Judul Buku: Himpunan Fatwa Majelis Ulama Indonesia Sejak 1975
Penulis: K.H. Ma’ruf Amin, dkk. 
Penerbit: Erlangga
Cetakan: I, 2011
Tebal: 962 Halaman

Hampir setiap produk makanan kemasan yang beredar di Indonesia, pasti memajang logo dan stempel lembaga ini. Demikian pula sebagian rumah makan melakukan hal serupa.


Majelis Ulama Indonesia (MUI) memang memiliki pengaruh yang cukup besar terhadap hajat hidup sebagian umat Islam. Fatwa-fatwa yang dihasilkannya, menyentuh berbagai aspek kehidupan masyarakat: mulai dari masalah keseharian yang terkait dengan urusan pribadi hingga masalah kebijakan yang terkait dengan urusan publik; mulai dari masalah ibadah hingga masalah sosial politik dan sosial kemasyarakatan; mulai dari masalah halal dan haramnya makanan hingga masalah kedokteran, serta perkembangan ilmu pengetahuan dan teknologi. Tentu saja yang berkaitan dengan tema keagamaan.

Sebagaimana tertera pada judulnya, Himpunan Fatwa Majelis Ulama Indonesia Sejak 1975¸ buku ini berisi fatwa-fatwa dan nasihat keagamaan MUI sejak tahun 1975. Semenjak berdirinya, MUI berperan sebagai pemberi fatwa bagi mereka yang membutuhkan. Permintaan fatwa bisa datang dari pemerintah maupun masyarakat luas. Banyak fatwa yang telah dikenal luas di masyarakat namun isinya tidak banyak dipahami, sehingga kerap menimbulkan kontroversi.

Guna meminimalisir hal tersebut, buku setebal sembilan ratus enam puluh dua halaman ini, menyuguhkan fatwa-fatwa tersebut secara utuh, mulai dari latar belakang penetapan fatwa, dalil-dalil yang dijadikan landasan penetapan fatwa, rumusan fatwa serta berbagai rekomendasi. Bahkan dicantumkan pula penjelasan fatwa untuk memberikan pemahaman yang lebih utuh bagi umat.

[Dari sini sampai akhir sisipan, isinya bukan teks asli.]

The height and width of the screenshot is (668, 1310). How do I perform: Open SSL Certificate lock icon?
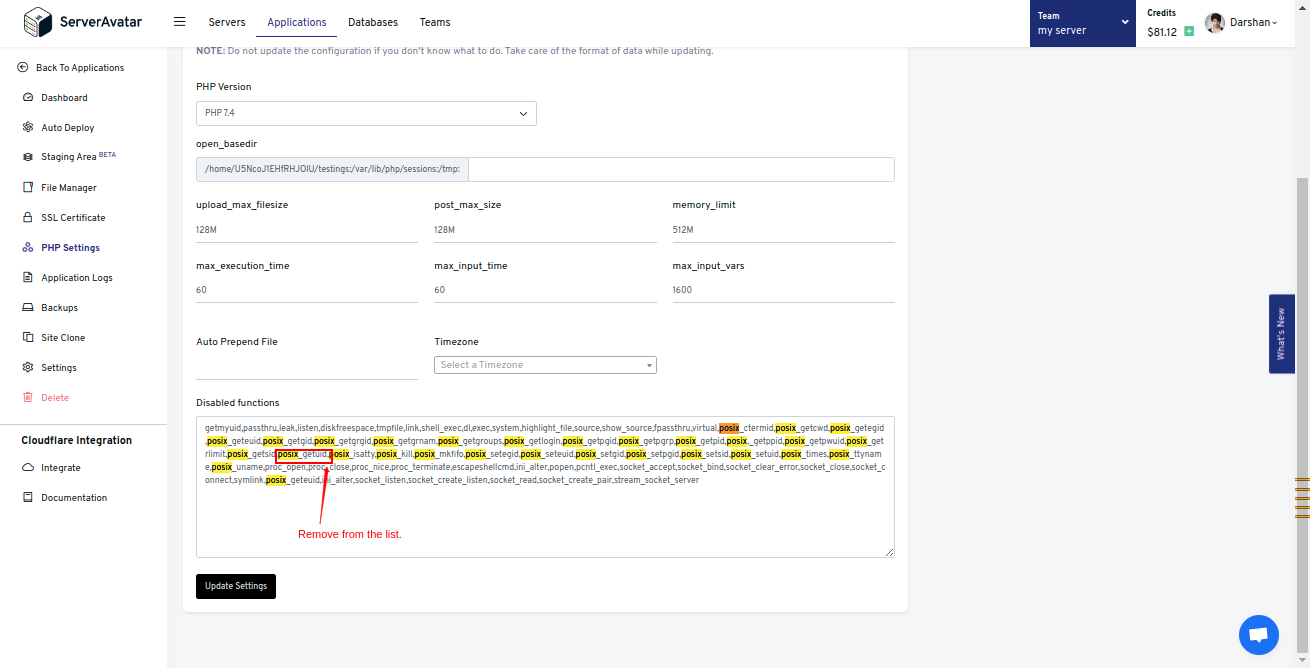28,217
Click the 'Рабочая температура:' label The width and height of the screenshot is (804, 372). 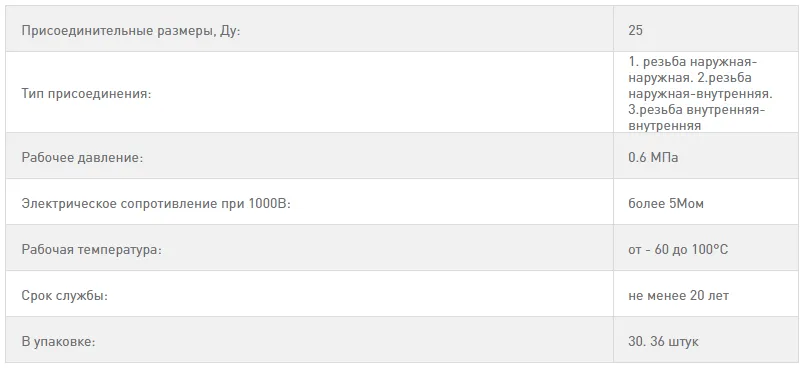(92, 250)
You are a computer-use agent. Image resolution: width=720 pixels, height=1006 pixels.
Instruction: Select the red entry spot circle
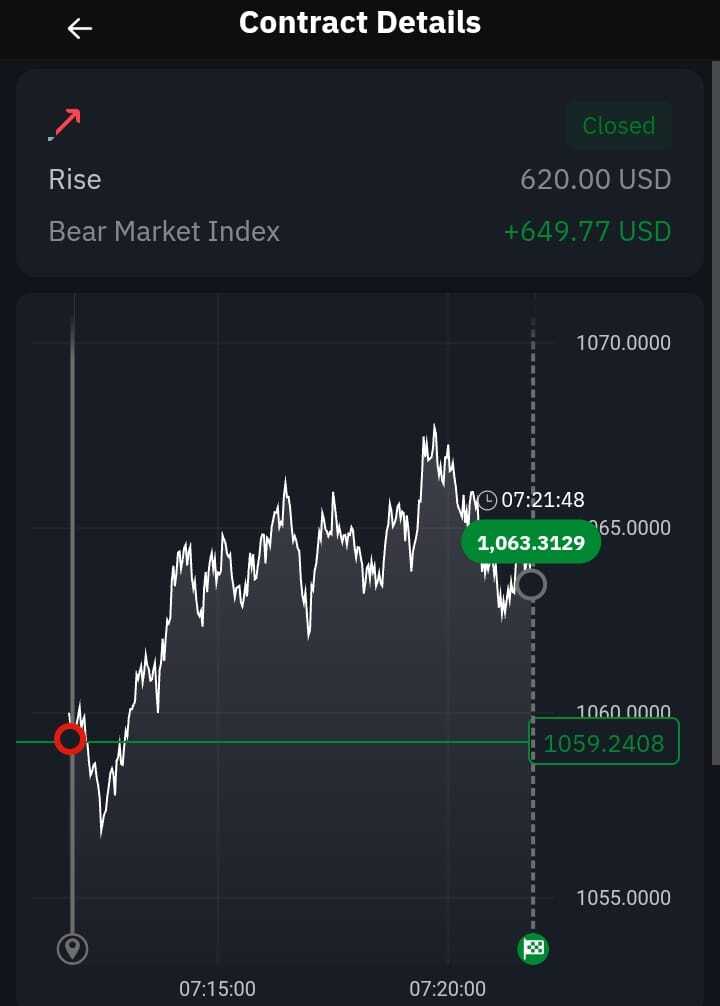(70, 739)
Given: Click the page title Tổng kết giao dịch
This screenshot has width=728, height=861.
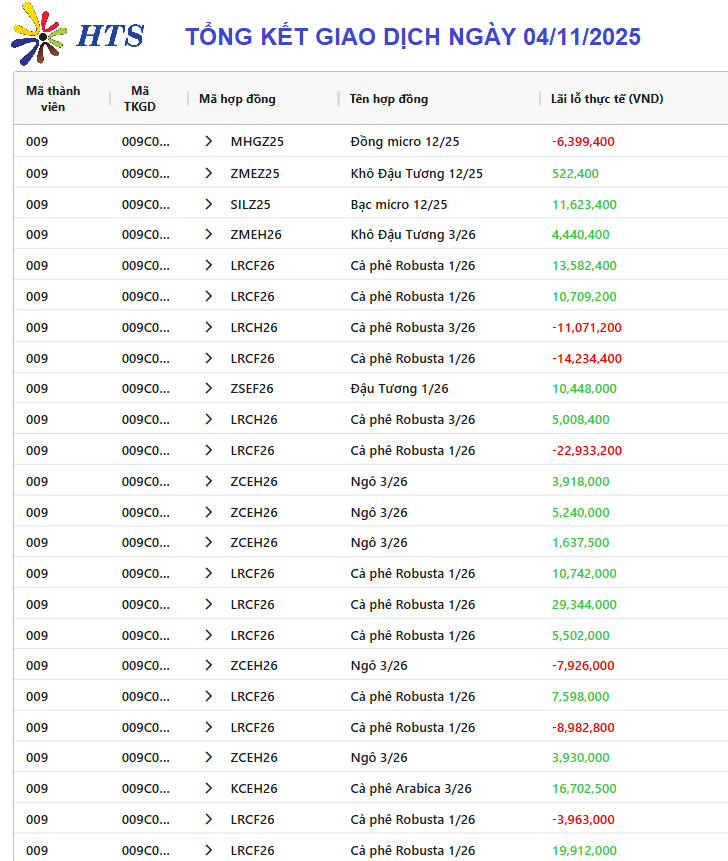Looking at the screenshot, I should coord(413,37).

Meski demikian, kontroversi tetap saja kerap melanda fatwa-fatwa yang diproduksinya. Salah satunya adalah fatwa tentang Pluralisme, Liberalisme, dan Sekularisme Agama yang tertuang pada nomor: 7/MUNAS VII/MUI/11/2005, dengan menetapkan bahwa pluralisme, liberalisme dan sekularisme merupakan paham yang bertentangan dengan ajaran agama Islam. (Halaman 91)

Tak ayal, tidak sedikit yang mengkritisi keberadaan fatwa ini. Salah satu respons paling kritis terhadap lahirnya fatwa ini adalah buku Kala Fatwa Jadi Penjara yang merupakan kompilasi refleksi, response, kritik, reaksi intelektual, dan wacana antitesis terhadap fatwa tersebut. Di dalamnya berisi tulisan antara lain; KH Abdurrahman Wahid (Gus Dur), Ahmad Syafi’I Ma’arif, KH. Musthafa Bisri, Alwi Shihab, Ulil Abshar Abdalla, dan lain-lain.

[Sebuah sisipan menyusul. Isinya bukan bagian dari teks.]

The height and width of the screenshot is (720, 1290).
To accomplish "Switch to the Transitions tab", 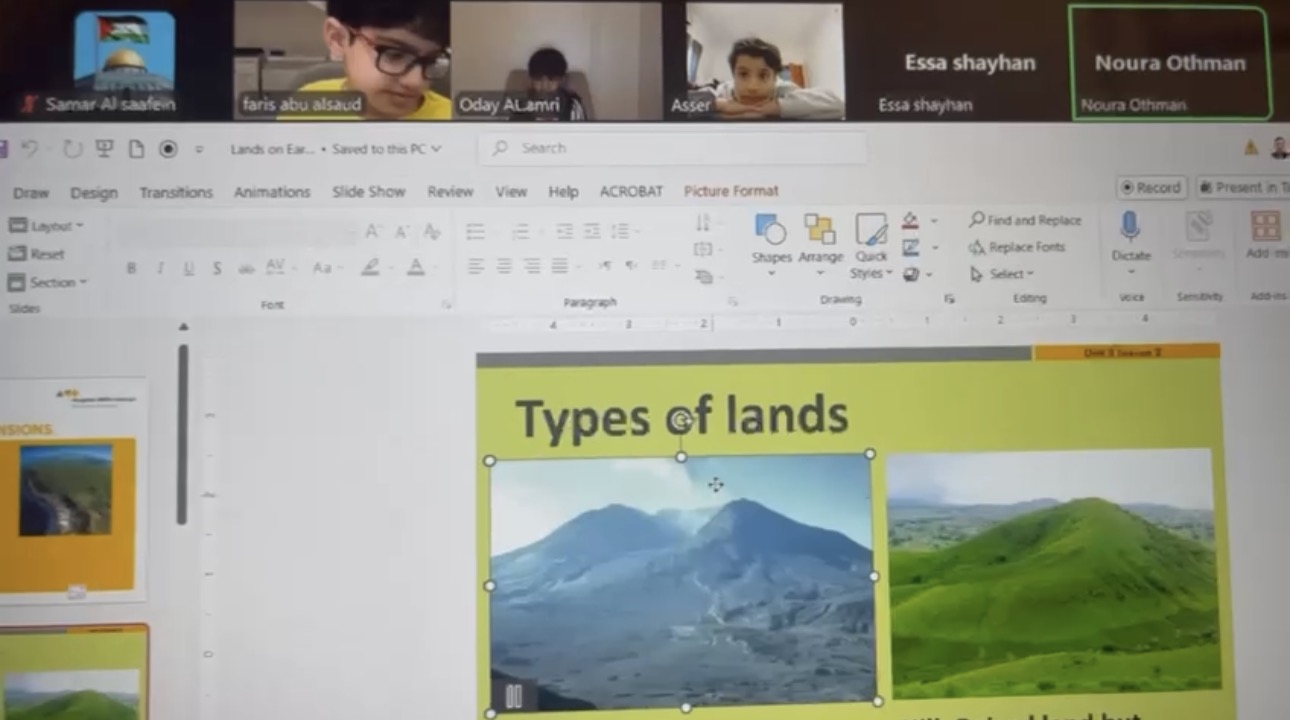I will coord(176,192).
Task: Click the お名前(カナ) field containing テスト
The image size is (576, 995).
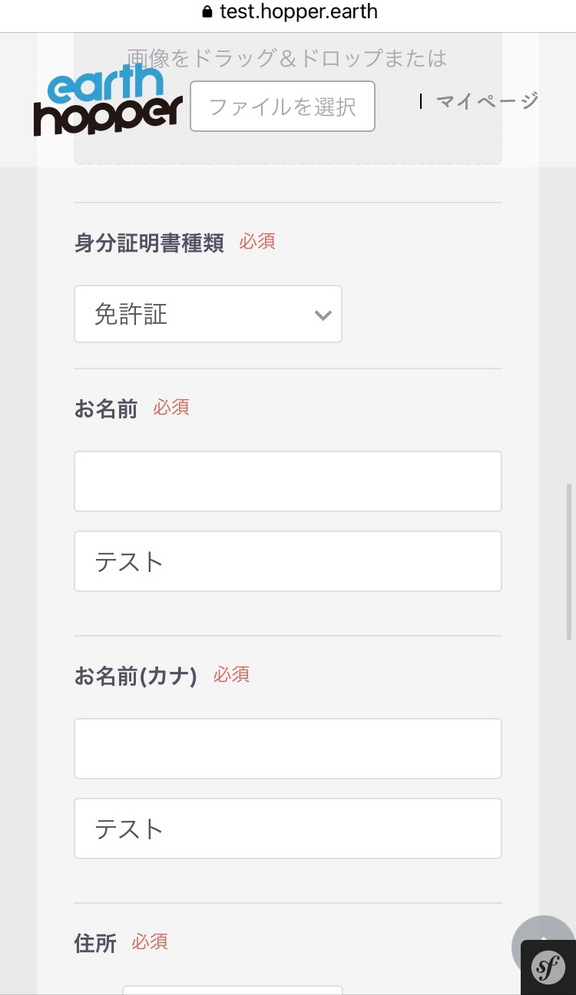Action: point(288,829)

Pada intinya, para penulis dalam buku tersebut mempertanyakan pengharaman atas tiga “isme” di atas. Karena hal tersebut merupakan bentuk pengingkaran yang dilakukan MUI atas realitas kemajemukan yang merupakan kehendak Tuhan, mencederai demokrasi, melanggar Hak Asasi Manusia (HAM), dan konstitusi Negara Republik Indonesia itu sendiri. Selain itu, fatwa tersebut juga dianggap mematikan kemajuan ilmu pengetahuan dan peradaban, serta memasung kreativitas dan pemikiran manusia.

Keberadaan MUI memang identik dengan fatwa. Lembaga yang berdiri pada 26 Juli 1975 hasil Musyawarah Nasional I Majelis Ulama se-Indonesia di Jakarta ini, pada awalnya merupakan wadah musyawarah ulama dan cendekiawan muslim. Dengan tujuan untuk mengamalkan ajaran Islam serta mewujudkan masyarakat yang adil, makmur, serta rohaniah dan jasmaniahnya diridhai Allah SWT, dalam bingkai NKRI yang berdasarkan Pancasila.

Secara umum, dilihat dari lembaga yang menetapkannya, hasil fatwa yang terangkum dalam buku ini dibagi menjadi tiga kelompok; pertama, fatwa yang ditetapkan dalam sidang Komisi Fatwa; kedua, fatwa yang ditetapkan dalam Musyawarah Nasional MUI, dan ketiga, fatwa/ keputusan yang ditetapkan dalam Ijtima’ Ulama Komisi Fatwa se-Indonesia.

Demi mempermudah penelaahan fatwa, buku ini disusun secara tematik dan dikelompokkan menjadi empat kelompok tema; pertama, tema tentang akidah dan aliran keagamaan; kedua, tema tentang masalah ibadah, ketiga, tema tentang masalah sosial budaya, serta keempat, tema tentang POM (Pangan, Obat-obatan, dan Kosmetika) dan Iptek (Ilmu Pengetahuan dan Teknologi).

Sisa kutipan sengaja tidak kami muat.